The enemies of God, the haters of modern humanity, target the lovers of God at these moments of mass coming together. The Christchurch killer most likely inspired the killing at the San Diego synagogue last week. Jihadists slaughtered almost 300 Christians in Sri Lanka days ago. This year started in January with an attack on a church in Cairo where a Muslim policeman died defusing the bomb. Later that month, jihadists killed 20 Christians in a church in the Philippines.
Jihadist ISIS, declared their fascist "Islamic state" in Ramadan of 2014 as they beheaded and raped people in Syria and Iraqi. Extremists inspire other extremists. Islamist terrorists give cause to white supremacists. As Muslims embrace Ramadan this year, we must be vigilant that these two extremes, white supremacist ideology and Islamist fanaticism, do not rip us apart.
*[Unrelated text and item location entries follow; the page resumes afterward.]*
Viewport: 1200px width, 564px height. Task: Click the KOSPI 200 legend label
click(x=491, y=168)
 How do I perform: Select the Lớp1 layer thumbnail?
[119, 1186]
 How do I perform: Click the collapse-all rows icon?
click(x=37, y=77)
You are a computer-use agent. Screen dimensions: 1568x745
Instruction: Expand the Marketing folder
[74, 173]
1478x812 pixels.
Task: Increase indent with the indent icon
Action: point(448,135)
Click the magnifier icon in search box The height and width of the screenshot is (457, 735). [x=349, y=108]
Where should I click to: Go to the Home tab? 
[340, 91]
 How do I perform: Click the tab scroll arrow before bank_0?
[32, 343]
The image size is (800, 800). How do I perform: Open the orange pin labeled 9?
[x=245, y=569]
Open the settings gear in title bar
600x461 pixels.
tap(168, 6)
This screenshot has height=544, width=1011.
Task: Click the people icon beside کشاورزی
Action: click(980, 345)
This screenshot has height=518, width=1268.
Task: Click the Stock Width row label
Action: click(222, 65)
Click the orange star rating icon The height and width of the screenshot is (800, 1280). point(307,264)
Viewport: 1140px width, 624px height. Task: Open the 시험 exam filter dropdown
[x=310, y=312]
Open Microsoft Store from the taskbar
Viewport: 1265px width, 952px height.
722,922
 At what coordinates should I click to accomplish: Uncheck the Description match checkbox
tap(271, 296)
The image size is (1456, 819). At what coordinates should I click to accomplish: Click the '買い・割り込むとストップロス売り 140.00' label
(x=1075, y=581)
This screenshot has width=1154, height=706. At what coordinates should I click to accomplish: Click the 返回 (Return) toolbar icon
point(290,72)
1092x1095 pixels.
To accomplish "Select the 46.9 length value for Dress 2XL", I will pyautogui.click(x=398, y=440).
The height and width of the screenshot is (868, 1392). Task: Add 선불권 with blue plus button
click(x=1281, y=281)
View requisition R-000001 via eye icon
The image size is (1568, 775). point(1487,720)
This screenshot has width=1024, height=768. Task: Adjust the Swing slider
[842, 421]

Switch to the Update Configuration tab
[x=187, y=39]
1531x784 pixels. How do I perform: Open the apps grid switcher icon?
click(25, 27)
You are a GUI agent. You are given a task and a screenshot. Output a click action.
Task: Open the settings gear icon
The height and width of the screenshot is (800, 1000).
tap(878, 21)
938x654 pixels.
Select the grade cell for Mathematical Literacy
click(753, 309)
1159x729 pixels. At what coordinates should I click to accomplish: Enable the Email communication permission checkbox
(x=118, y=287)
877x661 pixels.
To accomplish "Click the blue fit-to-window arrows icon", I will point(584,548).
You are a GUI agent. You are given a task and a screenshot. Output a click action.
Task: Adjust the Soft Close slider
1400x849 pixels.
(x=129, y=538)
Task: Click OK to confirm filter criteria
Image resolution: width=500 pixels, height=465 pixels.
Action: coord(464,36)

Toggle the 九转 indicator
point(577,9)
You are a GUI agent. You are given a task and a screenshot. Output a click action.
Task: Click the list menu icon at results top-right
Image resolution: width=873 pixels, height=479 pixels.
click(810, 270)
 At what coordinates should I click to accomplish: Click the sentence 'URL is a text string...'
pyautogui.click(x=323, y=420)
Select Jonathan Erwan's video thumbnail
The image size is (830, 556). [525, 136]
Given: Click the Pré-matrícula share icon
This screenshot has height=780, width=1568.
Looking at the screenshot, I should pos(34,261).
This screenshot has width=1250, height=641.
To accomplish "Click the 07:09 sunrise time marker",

Muslims will be at mosques with trepidation this year. How did we come to this?
We are the inheritors of a free world bequeathed to us by the prophets who called us to worship of God in Ramadan and the Enlightenment philosophers who shaped a tolerant, modern world. The terrorists wish to destroy this civilization of co-existence by spreading anti-Muslim hatred. We cannot let them: an attack on Islam and Muslims is an attack on all of us. If Ramadan loses its sanctity and safety in the West, what remains of civilization? Europe has a history of centuries of anti-Semitism that led to the Holocaust. Don t let the white supremacists sow the seeds of a new cleansing of their imagined race and culture. Muslims are part of the West.
This year saw the ongoing rise of anti-Muslim crimes, but this year also witnessed, for the first time in history, a Pope celebrating Mass openly in the Arabian Peninsula, birthplace of Islam. In Abu Dhabi, the United Arab Emirates, Muslim leaders welcomed Pope Francis. In that spirit of freedom of conscience, the bedrock of civilization, send a message to your Muslim friend, colleague, neighbor, doctor, postman, teacher or other and wish them Ramadan Karim, a noble Ramadan. We are all in this together.